5万人×4/365(日)=540人年の観察中に、1人のくも膜下出血死亡があったことになります。したがって、10万人年あたりでは184人です。

単純に184人と0.35人の比を求めてリスク比とすると、危険度は約500倍となり、統計学的にも有意です(p<0.00001)。

4日間の観察ではなく半年間観察したとしても、危険度は約12倍で、統計学的にも有意でした(p=0.003)。

くも膜下出血や脳出血は血圧上昇で起こる

くも膜下出血や脳出血は、脳の血管の分岐部に強い圧力がかかり、動脈瘤が徐々に大きくなり、ついには破裂して出血が起こります(図参照)。

図

「薬のチェックは命のチェック」、No26(2007年4月)「脳卒中」特集より改変引用

ワクチン接種後頭痛や局所の痛みで血圧は上がる

症例1では、日頃から頭痛をよく訴えていたとのことですが、ワクチン接種後にも頭痛があり、その他局所の痛みや、体調不良のさらなる悪化で、血圧が上昇し、ついには動脈瘤が破綻した可能性があります。

症例2では、頭部CTで、小脳左半球の小脳橋角部にかけて直径3.5cmの血腫と、その周囲にくも膜下出血の広がりがあり、血腫は動脈瘤の可能性が指摘されています。いずれにしても、ワクチン接種後の様々な不快な症状で血圧が上昇したことで、血管の破綻が生じた可能性が否定できません。

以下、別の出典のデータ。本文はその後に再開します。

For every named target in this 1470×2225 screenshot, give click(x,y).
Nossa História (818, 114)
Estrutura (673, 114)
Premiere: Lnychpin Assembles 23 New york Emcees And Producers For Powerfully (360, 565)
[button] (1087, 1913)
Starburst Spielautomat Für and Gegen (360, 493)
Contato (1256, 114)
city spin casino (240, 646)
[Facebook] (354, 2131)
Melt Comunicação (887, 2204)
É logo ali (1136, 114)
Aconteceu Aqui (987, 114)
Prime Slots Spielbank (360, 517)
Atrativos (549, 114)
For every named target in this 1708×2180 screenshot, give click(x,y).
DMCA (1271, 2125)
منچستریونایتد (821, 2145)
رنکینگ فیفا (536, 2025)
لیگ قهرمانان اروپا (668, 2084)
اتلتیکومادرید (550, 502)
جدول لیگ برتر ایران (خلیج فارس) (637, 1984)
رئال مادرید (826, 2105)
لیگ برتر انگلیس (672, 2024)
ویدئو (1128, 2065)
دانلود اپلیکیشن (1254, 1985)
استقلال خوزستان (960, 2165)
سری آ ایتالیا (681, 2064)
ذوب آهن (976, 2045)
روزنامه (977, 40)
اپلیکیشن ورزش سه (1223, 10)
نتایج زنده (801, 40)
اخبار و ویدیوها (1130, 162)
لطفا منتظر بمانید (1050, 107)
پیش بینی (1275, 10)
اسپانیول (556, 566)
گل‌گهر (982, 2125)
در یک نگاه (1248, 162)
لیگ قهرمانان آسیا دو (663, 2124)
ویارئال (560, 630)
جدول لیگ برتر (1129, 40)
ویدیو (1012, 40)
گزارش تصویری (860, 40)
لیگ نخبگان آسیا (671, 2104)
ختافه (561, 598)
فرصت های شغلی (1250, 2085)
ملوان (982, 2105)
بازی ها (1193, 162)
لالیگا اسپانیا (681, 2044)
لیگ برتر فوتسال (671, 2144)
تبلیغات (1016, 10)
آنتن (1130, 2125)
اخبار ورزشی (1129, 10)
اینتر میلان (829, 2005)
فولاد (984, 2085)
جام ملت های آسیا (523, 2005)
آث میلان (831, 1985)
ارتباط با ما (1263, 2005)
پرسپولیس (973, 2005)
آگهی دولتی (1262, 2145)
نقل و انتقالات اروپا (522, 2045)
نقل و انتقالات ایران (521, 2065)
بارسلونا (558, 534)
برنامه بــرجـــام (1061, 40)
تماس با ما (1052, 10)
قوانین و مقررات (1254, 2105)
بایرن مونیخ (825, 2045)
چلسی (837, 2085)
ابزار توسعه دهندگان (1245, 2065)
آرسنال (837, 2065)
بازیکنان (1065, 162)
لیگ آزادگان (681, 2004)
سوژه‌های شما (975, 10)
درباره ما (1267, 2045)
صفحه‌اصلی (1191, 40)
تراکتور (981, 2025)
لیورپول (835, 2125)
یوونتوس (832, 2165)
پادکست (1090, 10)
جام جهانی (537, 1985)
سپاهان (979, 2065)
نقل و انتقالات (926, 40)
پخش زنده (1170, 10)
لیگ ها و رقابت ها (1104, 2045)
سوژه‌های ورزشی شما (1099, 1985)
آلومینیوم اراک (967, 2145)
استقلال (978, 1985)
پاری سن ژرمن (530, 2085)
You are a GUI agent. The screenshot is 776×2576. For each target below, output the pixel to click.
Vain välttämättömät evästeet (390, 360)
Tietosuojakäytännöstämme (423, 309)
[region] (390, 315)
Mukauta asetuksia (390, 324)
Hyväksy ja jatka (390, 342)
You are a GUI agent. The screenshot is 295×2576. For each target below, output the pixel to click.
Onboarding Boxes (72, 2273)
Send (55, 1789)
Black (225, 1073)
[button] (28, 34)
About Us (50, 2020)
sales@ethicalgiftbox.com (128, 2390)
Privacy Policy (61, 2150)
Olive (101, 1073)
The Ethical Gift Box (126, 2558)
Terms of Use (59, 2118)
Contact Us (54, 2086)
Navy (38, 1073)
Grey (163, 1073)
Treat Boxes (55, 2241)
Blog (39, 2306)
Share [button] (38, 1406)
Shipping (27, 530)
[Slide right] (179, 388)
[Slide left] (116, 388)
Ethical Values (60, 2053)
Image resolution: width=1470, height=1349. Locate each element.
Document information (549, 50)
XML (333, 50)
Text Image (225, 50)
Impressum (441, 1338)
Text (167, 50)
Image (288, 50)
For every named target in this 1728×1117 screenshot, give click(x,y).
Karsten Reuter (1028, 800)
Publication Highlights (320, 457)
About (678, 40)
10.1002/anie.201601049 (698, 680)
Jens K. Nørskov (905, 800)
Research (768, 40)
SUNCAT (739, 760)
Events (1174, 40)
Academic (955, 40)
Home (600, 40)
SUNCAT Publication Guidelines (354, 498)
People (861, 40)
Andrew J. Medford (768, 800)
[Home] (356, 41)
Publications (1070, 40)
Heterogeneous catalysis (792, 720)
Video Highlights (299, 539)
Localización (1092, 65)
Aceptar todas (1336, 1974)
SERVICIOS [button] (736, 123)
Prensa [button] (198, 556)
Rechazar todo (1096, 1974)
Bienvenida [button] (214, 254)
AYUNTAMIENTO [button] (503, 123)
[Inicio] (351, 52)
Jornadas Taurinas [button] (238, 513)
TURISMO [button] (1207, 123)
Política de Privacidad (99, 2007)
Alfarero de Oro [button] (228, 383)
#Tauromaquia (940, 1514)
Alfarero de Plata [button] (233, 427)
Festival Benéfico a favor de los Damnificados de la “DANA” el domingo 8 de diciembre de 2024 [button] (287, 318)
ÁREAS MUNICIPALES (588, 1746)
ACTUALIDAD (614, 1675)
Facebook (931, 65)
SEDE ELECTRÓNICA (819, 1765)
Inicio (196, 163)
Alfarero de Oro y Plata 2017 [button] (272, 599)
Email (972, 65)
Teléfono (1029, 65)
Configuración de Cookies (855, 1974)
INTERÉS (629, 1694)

COVID-19では死亡0だがワクチンで1人死亡(20代女性)

さらに重要なことは、20代女性で、COVID-19(新型コロナウイルス感染症)で死亡した人は、2020年1月以来、1人もいませんが、ワクチンを約5万人に接種して、4日目に1人が死亡した、という事実です。

死亡した2人はいずれも医療関係者です。接種前後の体調の異常に気付きやすいでしょうし、発見後の対処も素早いでしょう。しかし、今後、医療従事者以外に接種が広がるにしたがって、COVID-19による死亡よりも、ワクチンによる死亡が多くなる可能性を具体的に心配する必要がある、ということを示しています。